Esta vez, Simmonds se ha llevado el Cuento de Navidad a 2017: no hay fantasmas, los móviles enganchan más que cualquier villancico y no es tan raro recibir en el teléfono la foto del miembro de un desconocido —“Nunca me ha ocurrido. Para la parte tecnológica, me asesoraron mis nietos”, aclara ella—. Quedan, eso sí, la nieve, una ciudad de tintes grises y luces festivas, y una protagonista huraña como su predecesor. “No está interesada en caerle bien a nadie. Supone lo contrario de lo que se espera de las mujeres, de cómo nos crían”, defiende Simmonds.
“Quería que le gritara a la gente”, agrega. De alguna forma, Cassandra era una venganza. Por un mundo que tolera más que pierda los papeles un hombre. Por aquel señor al que Simmonds pidió que no tirara basura al suelo y que respondió insultándola. Por las heces de perro que cualquiera ha pisado alguna vez. En definitiva, por esos momentos de rabia ciega que la buena educación impide, pero un dibujo es libre de concederse. Y eso que su creadora parece colocarse en el extremo opuesto. Serán sus exquisitos modales, la sonrisa con la que invita a un café, la ardilla dibujada en sus zapatos o quizás un barrio donde los pajaritos cubren el ruido de Londres; pero en casa de Simmonds se contagia una paz casi mágica. Al fin y al cabo, el gran espejo de su despacho crea hechizos todos los días: ante él, la autora simula movimientos, prueba expresiones o sacude objetos. Luego, su lápiz transforma esos ensayos en arte.
“Lo dibujo todo a mano”, confiesa Simmonds. Suyos son los guiones, los textos y los diseños. Y no solo: la británica suele recrear también la biografía entera de sus personajes, para conocerlos mejor. Por eso, en sus cuadernos, hay bocetos donde la vieja Cassandra apenas es un bebé e incluso sonríe. Mientras la tecnología revolucionaba el mundo, la autora apenas ha cambiado su rutina.
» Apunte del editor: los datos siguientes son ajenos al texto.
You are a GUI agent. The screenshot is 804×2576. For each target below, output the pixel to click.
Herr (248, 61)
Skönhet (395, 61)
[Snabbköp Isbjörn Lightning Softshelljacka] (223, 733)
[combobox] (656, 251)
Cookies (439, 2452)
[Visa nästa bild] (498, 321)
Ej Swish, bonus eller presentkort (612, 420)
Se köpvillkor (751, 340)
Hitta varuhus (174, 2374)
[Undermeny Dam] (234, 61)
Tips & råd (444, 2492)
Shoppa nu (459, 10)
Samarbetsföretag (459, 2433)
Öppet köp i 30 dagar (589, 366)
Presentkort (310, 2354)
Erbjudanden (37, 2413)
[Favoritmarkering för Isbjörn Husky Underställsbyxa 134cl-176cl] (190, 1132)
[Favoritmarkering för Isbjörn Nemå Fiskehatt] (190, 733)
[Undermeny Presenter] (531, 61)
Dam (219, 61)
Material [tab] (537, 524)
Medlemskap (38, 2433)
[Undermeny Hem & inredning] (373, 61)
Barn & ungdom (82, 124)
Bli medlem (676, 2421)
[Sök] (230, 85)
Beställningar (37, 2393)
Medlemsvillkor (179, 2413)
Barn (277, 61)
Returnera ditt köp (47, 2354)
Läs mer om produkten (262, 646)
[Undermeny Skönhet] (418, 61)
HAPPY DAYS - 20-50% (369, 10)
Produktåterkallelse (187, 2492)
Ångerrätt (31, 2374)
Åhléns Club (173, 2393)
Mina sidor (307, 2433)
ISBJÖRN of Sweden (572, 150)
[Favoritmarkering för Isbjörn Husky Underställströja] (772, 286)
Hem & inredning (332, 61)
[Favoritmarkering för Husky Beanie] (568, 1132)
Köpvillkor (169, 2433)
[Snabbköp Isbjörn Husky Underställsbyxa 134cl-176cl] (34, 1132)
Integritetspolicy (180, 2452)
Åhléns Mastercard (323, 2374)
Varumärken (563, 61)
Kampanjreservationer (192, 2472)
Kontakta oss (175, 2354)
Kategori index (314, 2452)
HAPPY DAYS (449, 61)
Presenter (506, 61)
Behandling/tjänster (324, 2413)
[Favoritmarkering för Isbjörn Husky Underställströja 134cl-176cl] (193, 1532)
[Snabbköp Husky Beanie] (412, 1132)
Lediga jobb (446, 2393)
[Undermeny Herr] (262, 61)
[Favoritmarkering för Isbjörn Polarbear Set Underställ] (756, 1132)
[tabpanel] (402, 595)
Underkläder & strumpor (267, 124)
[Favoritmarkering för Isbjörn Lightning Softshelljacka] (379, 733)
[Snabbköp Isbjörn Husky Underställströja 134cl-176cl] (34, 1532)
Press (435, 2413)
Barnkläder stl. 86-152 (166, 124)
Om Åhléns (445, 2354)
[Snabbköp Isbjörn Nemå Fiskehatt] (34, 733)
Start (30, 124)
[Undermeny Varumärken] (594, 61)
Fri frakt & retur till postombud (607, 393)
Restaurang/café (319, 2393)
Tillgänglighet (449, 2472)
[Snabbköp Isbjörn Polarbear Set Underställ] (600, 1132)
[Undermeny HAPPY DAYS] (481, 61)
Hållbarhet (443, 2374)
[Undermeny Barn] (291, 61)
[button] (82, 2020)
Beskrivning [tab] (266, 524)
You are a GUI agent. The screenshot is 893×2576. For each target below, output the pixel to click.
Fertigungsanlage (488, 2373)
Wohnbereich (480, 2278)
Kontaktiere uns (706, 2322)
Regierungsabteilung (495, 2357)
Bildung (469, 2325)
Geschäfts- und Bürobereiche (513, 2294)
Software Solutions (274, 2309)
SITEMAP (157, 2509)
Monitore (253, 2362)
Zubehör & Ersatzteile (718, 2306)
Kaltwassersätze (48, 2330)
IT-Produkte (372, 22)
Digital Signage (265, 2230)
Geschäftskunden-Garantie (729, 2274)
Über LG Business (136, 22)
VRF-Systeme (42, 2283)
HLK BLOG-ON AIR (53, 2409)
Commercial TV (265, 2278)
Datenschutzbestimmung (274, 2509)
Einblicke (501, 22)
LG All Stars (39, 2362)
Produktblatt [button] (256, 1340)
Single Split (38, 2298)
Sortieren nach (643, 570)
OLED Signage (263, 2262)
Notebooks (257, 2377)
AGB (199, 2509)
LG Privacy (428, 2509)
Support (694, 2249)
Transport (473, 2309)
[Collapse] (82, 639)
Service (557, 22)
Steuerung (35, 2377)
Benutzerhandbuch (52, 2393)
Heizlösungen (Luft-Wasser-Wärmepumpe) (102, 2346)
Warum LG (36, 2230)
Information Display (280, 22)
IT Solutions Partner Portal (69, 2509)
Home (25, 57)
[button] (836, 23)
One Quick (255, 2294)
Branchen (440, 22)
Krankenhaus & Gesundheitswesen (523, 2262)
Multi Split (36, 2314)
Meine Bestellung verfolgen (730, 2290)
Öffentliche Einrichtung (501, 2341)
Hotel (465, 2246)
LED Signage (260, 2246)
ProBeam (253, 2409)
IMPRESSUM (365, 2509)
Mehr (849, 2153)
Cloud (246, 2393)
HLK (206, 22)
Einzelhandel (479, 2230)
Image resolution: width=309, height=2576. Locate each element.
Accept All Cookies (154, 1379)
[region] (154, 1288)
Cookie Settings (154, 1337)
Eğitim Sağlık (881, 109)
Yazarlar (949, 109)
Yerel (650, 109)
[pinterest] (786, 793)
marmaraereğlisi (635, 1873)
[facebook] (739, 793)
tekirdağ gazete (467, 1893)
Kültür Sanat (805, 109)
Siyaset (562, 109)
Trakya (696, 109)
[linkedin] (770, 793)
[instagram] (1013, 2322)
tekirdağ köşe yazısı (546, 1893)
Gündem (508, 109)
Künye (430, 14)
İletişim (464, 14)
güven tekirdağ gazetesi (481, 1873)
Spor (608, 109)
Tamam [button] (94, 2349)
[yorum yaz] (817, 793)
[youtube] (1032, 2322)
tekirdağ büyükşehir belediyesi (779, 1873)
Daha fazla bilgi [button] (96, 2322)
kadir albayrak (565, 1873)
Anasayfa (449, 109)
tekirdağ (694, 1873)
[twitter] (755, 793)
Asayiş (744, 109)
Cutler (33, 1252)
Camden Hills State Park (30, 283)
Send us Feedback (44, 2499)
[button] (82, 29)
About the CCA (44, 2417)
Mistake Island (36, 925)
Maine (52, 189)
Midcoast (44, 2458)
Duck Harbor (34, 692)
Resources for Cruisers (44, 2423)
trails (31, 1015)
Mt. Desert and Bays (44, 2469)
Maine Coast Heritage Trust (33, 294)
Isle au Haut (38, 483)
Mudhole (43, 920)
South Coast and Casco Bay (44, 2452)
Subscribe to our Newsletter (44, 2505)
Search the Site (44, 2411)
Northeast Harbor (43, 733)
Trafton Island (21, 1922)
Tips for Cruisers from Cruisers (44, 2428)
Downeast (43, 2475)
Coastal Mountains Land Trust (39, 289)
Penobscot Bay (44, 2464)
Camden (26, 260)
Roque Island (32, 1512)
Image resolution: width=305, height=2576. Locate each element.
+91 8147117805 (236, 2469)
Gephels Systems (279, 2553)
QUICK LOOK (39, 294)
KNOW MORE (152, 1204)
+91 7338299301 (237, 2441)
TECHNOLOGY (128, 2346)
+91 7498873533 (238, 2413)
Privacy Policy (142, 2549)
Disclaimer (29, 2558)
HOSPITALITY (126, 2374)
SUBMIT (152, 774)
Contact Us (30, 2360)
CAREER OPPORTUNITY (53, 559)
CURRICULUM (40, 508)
Las únicas diferencias llegan a posteriori, cuando su marido escanea las imágenes y mecanografía las letras. Aunque el paso del tiempo sí ha afectado a la autora, que se nota “más lenta”. Lo dice con naturalidad, sin dramas: por eso asume menos proyectos. Aun así, ya tiene al menos dos en marcha. Por un lado, quiere recrear en dibujos su vida en los cincuenta y sesenta. Y, por otro, una hoja en su mesa de trabajo muestra a varios niños enfundados en uniforme de soldado. Es el homenaje que Simmonds prepara a los militares que mueren en conflictos, y a sus familias. Quiere recordarlos como lo hacen sus padres: ninguna máquina de guerra; tan solo su pequeño e indefenso hijo.